これに勝る人生はありませんから、この三つを願わない人はいないと思います。

では、この三つの願いを実現させるためには、どのような方法があるでしょうか。

まず一番目の「幸福な人生」について考えてみます。

現代において、豊かで明るく、便利で楽しい生き方を願うとすれば、まず「科学」が人生にかかわってくることになります。

百年前、五十年前、そして現在へと続いている私たちの生活を顧みますと、明らかに科学の発達にともない、生活は便利で快適で豊かになってきています。

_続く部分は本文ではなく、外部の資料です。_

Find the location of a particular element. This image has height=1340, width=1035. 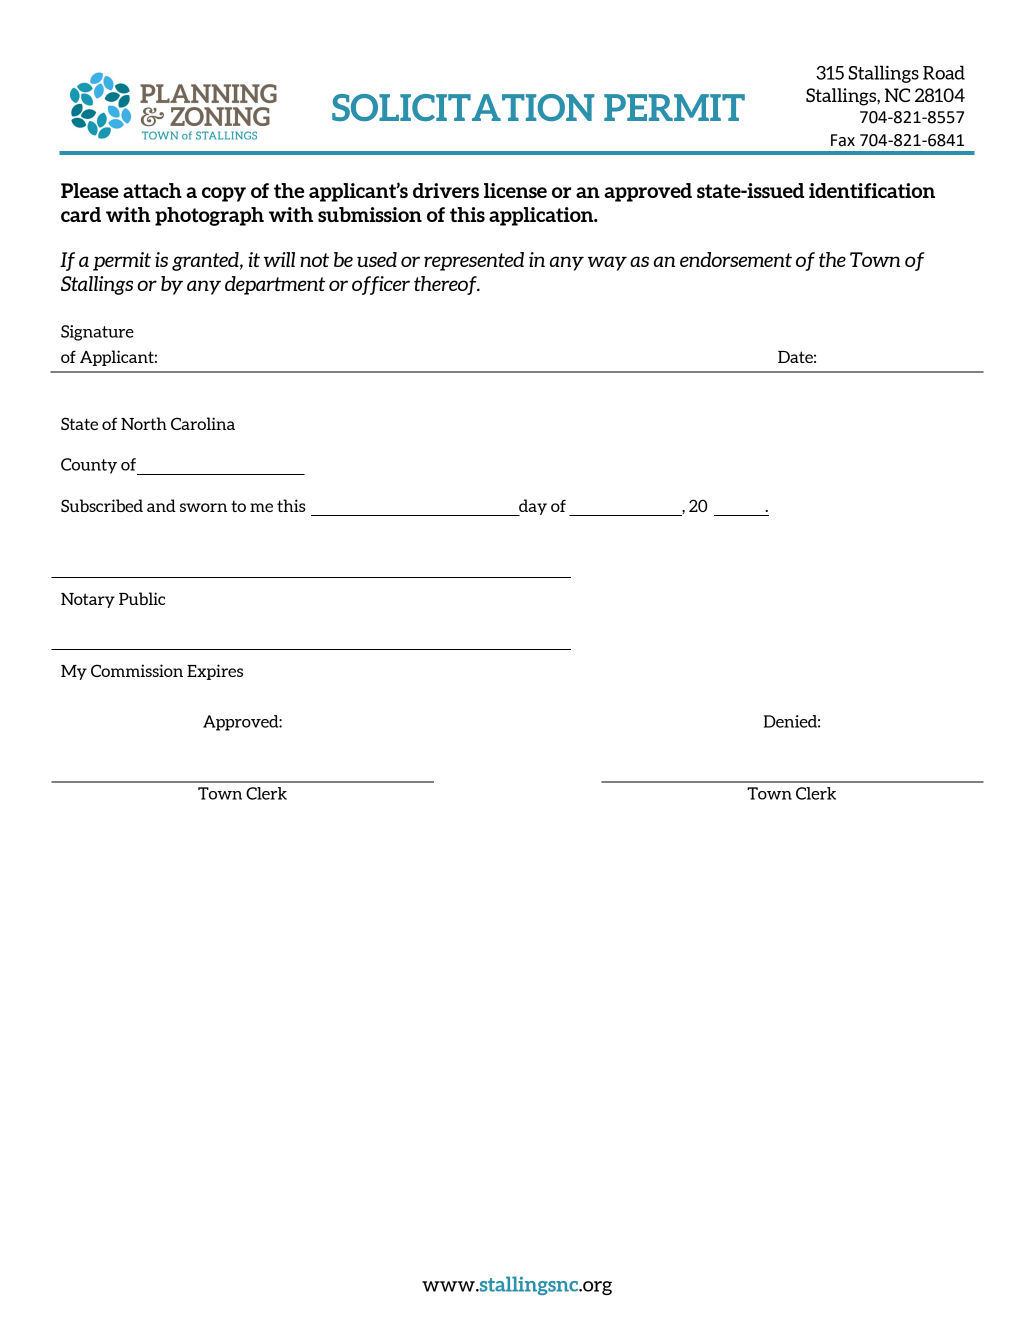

したがって、科学は確かに人間生活を豊かにし、幸福な道を与えているのですが、けれども一方ではその科学がまた人間を不幸にしている面もあります。

 教育によって科学的な思考方法を学び、そのような生き方が重視されれば、当然、宗教的な生き方は軽視されることになります。

けれども、その科学によって幸福な人生が得られないとなると、途端に科学は捨てられ、宗教が求められることになります。

そして、そこで求められるのは「幸福を得るための宗教」ですから、人々において期待されるのは必然的に「現世利益を説く宗教」ということになります。

人は科学によって幸福を求め、それが駄目なら宗教によって幸福を求める。

それが、今日の私たちが求めている心になるのではないかと思われます。